### Task list
- 1) Could you rewrite the paragraph in the robots.txt guide that begins "Search engines use crawlers" as a short bulleted list that keeps its main facts?
- 2) Can you sum up the robots.txt guide in two sentences?
- 3) Can you reproduce everything in the robots.txt guide from "How robots.txt works" down to "9309 in 2022.", word for word?

How robots.txt works
Search engines use crawlers (Googlebot, Bingbot, etc.) to discover and index web pages. robots.txt tells these crawlers which paths they can and cannot access. The file sits at the site root (https://example.com/robots.txt). robots.txt became an official internet standard via RFC 9309 in 2022.
Need to generate one quickly? Use robots.txt Generator.
Syntax
User-agent: [crawler name]
Allow: [path to allow]
Disallow: [path to block]
Allow all pages for Googlebot:
User-agent: Googlebot
Allow: /
Equivalent shorthand (empty Disallow means nothing is blocked):
User-agent: Googlebot
Disallow:
Multiple crawlers
Allow Googlebot full access, block Yeti (Naver) completely, allow Bingbot only /about:
User-agent: Googlebot
Allow: /
User-agent: Yeti
Disallow: /
User-agent: Bingbot
Allow: /about
Disallow: /
Common user-agents
- Googlebot - Google
- Bingbot - Bing
- Yeti - Naver
- DuckDuckBot - DuckDuckGo
- Baiduspider - Baidu
- GPTBot - OpenAI
- ClaudeBot - Anthropic
- * - all crawlers
Additional directives
Sitemap
Google and other major crawlers support the Sitemap directive. While not part of the core RFC 9309 spec, it’s widely adopted.
User-agent: *
Allow: /
Sitemap: https://example.com/sitemap.xml
Crawl-delay
Crawl-delay sets seconds between requests. Bing supports it, Google does not (use Search Console’s crawl rate settings instead).
User-agent: Bingbot
Crawl-delay: 1
Comments
Lines starting with # are comments.
# Allow all crawlers
User-agent: *
Allow: /
Summary
- robots.txt goes in the site root directory
- User-agent specifies the target crawler
- Allow/Disallow controls path access
- Sitemap points crawlers to your sitemap
- robots.txt is advisory, not a security mechanism

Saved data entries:
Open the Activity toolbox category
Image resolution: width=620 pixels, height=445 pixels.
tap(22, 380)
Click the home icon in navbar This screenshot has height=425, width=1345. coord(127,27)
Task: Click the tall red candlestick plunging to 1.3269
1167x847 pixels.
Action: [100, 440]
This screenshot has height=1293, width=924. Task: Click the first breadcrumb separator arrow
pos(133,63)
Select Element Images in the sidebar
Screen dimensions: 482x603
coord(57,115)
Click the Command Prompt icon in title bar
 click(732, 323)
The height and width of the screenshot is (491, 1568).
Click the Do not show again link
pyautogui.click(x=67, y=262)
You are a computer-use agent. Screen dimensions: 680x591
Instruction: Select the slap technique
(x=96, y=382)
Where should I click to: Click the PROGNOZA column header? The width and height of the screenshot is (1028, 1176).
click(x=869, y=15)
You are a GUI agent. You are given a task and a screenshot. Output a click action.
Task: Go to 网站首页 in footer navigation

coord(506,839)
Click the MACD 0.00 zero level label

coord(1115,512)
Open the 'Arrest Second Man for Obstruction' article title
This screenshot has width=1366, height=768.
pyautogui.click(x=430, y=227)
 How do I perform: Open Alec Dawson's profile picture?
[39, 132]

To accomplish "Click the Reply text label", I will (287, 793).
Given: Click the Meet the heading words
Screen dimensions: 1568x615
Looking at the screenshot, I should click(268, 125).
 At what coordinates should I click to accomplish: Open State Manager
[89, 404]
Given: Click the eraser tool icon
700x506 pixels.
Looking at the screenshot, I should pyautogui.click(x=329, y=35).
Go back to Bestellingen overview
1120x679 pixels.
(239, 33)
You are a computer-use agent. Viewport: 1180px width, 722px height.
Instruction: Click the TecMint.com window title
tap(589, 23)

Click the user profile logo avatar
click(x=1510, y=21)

### Completed exercise
- 1)
- Search engines discover and index web pages with crawlers such as Googlebot and Bingbot.
- robots.txt tells these crawlers which paths they can and cannot access.
- The file sits at the site root (https://example.com/robots.txt).
- It became an official internet standard through RFC 9309 in 2022.

- 2) robots.txt sits in a site's root directory, became an official standard through RFC 9309 in 2022, and tells search engine crawlers which paths they can access, with User-agent naming the target crawler and Allow and Disallow controlling path access. Google and other major crawlers support a Sitemap directive, Bing supports Crawl-delay while Google does not, lines starting with # are comments, and the file is advisory rather than a security mechanism.

- 3)
How robots.txt works
Search engines use crawlers (Googlebot, Bingbot, etc.) to discover and index web pages. robots.txt tells these crawlers which paths they can and cannot access. The file sits at the site root (https://example.com/robots.txt). robots.txt became an official internet standard via RFC 9309 in 2022.